Treating Both
Swine Diets and Manure Can Slash Phosphorus Runoff
By Don Comis
July 28, 2004 Feeding phytase to swine, combined with
adding aluminum chloride to their manure, can cut phosphorus pollution of water
by as much as 70 percent, according to a study by
Agricultural Research Service scientists
and cooperators.
Douglas Smith, now a soil scientist at the ARS
National Soil Erosion
Research Laboratory in West Lafayette, Ind., conducted the study while he
was a graduate student at the University of
Arkansas at Fayetteville. The study focused on the effects of combining
both practices, which have usually been studied separately. Smith worked with
soil scientist Phillip Moore at the ARS Poultry Production and Product Safety
Research Unit in Fayetteville, and with University of Arkansas scientists.
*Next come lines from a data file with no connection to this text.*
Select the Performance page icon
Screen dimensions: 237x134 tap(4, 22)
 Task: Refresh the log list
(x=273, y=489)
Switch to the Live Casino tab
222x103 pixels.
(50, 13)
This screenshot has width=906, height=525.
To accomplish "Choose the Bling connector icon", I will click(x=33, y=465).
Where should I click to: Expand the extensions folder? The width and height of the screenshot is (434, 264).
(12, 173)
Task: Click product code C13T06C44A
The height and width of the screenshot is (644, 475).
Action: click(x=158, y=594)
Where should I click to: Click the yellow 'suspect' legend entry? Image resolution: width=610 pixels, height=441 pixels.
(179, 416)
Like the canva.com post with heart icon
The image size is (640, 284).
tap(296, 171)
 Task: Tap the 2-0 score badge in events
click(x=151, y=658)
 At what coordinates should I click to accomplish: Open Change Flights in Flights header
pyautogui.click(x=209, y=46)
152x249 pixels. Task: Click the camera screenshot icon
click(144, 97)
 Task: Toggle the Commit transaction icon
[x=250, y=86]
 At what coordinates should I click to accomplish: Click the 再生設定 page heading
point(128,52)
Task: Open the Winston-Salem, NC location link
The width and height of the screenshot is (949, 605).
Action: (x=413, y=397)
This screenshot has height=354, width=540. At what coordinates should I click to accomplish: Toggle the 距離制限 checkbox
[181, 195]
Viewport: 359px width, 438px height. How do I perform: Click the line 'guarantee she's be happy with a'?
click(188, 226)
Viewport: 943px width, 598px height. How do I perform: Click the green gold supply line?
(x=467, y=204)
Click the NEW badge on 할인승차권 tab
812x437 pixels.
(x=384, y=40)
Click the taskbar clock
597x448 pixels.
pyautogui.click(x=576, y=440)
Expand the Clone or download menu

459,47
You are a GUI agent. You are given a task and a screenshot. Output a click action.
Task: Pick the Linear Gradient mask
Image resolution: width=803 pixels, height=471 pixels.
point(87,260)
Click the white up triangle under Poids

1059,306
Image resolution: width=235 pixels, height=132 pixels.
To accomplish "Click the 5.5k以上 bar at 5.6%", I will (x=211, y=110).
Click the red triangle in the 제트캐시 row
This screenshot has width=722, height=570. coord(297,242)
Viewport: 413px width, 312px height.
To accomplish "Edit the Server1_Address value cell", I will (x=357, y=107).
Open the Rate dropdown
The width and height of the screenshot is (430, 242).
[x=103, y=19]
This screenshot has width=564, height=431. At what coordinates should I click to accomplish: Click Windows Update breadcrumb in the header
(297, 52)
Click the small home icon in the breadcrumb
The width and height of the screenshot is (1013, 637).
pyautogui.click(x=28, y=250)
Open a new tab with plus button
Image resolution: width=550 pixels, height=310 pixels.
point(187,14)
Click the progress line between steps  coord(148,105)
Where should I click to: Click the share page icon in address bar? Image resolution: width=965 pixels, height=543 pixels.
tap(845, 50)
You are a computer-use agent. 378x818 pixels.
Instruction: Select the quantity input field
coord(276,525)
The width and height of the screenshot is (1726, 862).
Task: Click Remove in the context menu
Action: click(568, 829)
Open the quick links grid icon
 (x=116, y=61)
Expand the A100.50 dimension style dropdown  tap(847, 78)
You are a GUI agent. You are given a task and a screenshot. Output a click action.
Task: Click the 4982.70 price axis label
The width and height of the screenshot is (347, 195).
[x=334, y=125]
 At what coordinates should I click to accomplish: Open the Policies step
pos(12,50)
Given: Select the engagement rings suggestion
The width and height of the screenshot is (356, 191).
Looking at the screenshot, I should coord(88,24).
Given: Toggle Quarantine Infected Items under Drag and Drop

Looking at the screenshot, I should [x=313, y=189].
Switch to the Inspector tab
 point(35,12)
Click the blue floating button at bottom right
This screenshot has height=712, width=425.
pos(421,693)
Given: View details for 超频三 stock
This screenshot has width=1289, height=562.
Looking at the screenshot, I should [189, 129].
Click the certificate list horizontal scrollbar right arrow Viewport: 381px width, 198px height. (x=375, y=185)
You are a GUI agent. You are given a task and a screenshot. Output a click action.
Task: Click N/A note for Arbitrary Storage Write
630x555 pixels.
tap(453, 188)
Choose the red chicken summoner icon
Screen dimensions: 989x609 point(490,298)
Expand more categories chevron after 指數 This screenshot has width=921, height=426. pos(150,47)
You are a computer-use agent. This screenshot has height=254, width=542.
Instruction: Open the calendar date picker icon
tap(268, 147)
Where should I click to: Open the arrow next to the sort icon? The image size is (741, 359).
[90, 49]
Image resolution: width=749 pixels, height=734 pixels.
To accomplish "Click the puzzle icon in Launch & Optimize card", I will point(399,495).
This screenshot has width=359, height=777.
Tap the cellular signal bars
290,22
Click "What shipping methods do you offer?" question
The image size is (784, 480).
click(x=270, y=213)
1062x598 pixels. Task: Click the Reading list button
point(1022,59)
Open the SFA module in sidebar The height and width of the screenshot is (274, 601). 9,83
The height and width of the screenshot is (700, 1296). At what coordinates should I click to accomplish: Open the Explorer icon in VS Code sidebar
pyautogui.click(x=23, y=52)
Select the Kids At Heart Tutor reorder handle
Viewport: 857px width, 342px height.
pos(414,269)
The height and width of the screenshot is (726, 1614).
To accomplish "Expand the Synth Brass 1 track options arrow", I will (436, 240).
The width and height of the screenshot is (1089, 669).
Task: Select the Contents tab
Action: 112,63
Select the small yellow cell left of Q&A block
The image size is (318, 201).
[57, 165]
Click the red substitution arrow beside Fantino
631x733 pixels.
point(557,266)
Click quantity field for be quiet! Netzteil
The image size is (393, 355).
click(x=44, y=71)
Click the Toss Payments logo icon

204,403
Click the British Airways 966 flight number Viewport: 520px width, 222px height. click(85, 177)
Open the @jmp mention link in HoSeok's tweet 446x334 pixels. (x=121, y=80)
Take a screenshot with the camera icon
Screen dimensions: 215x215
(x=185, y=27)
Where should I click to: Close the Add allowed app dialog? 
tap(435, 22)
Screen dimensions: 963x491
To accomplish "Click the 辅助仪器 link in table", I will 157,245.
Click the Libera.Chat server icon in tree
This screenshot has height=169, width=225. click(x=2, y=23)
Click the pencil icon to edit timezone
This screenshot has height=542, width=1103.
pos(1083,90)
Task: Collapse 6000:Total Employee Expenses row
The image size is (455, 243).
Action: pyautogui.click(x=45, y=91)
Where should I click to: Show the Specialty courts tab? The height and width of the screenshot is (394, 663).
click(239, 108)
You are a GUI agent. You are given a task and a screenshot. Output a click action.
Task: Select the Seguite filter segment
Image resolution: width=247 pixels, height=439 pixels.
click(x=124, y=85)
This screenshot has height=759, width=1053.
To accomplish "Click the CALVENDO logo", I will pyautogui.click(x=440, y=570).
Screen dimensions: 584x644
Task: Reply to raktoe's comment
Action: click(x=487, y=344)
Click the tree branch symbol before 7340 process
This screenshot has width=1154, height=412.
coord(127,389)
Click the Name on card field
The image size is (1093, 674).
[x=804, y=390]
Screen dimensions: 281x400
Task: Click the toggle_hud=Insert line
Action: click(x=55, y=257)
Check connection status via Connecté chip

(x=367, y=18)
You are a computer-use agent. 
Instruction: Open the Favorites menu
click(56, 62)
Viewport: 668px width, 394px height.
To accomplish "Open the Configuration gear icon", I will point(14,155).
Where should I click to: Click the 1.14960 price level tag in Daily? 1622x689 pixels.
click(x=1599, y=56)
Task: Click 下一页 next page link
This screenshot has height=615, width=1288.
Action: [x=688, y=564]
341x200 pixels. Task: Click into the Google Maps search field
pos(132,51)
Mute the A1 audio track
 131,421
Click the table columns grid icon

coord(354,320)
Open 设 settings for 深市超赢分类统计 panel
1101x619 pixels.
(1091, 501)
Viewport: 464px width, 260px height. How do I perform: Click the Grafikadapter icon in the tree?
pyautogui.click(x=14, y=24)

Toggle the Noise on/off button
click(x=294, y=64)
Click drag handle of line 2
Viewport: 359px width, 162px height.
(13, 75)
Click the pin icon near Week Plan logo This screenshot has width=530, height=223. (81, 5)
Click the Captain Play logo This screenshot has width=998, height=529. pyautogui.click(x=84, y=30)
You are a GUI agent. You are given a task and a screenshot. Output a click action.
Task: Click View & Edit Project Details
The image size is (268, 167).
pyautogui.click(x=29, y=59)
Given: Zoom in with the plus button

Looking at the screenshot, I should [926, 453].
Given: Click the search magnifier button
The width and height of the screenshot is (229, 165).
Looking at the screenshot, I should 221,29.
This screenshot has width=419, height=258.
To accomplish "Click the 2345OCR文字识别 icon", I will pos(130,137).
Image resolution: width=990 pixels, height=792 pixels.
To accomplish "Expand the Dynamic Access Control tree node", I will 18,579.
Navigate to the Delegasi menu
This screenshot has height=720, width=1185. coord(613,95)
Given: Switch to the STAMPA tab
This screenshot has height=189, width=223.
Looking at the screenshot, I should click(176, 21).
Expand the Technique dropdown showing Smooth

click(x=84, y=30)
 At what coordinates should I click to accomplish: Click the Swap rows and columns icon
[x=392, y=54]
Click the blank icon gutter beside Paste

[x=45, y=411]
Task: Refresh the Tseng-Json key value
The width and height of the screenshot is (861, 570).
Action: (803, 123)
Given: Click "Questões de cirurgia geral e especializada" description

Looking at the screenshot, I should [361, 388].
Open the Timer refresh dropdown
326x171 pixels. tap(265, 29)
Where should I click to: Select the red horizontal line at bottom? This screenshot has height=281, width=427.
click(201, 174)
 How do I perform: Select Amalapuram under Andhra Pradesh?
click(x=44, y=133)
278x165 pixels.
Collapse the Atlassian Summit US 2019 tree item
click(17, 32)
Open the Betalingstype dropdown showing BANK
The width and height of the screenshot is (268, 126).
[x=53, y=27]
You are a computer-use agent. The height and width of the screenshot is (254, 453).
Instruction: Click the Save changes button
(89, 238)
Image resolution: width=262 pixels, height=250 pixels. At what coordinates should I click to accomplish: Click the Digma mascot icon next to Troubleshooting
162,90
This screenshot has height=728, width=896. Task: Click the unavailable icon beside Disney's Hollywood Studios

Simply adding aluminum chloride to the manure reduced phosphorus in runoff
by 53 percent. Aluminum chloride binds with phosphorus to form an aluminum
phosphate, which is less susceptible to losses in runoff. Such a reduction
could significantly reduce the amount of phosphorus reaching rivers, lakes and
bays, where it can cause harmful algal blooms.
Adding phytase, an enzyme, to animal feed reduced phosphorus in manure by 13
percent.
Phytase allows livestock to digest more of the phosphorus that is in feed,
lowering the amount excreted in manure.
Smith and colleagues applied aluminum chloride-treated manure, from pigs fed
the added phytase, to a pasture at a rate commonly used by farmers. Then they
used sprinklers to simulate rainfall and analyzed the runoff.
The scientists found that phosphorus runoff from the combined practices was
no more than that from land to which no manure had been added.
As swine operations become more concentrated, less land is available for
manure spreading. Using this combination of practices might allow swine
producers to apply more manure without increasing the risk of pollution. The
addition of aluminum chloride also would prevent nitrogen in the manure from
turning into ammonia and escaping into the atmosphere. This benefit would
reduce atmospheric ammonia pollution and leave the manure with a higher
nitrogen content. Poultry producers are already enjoying these benefits as a
result of earlier work by Moore and colleagues.
Smith's study was published in the May-June issue of the Journal of Environmental Quality.
ARS is the U.S. Department of
Agriculture's chief scientific research agency.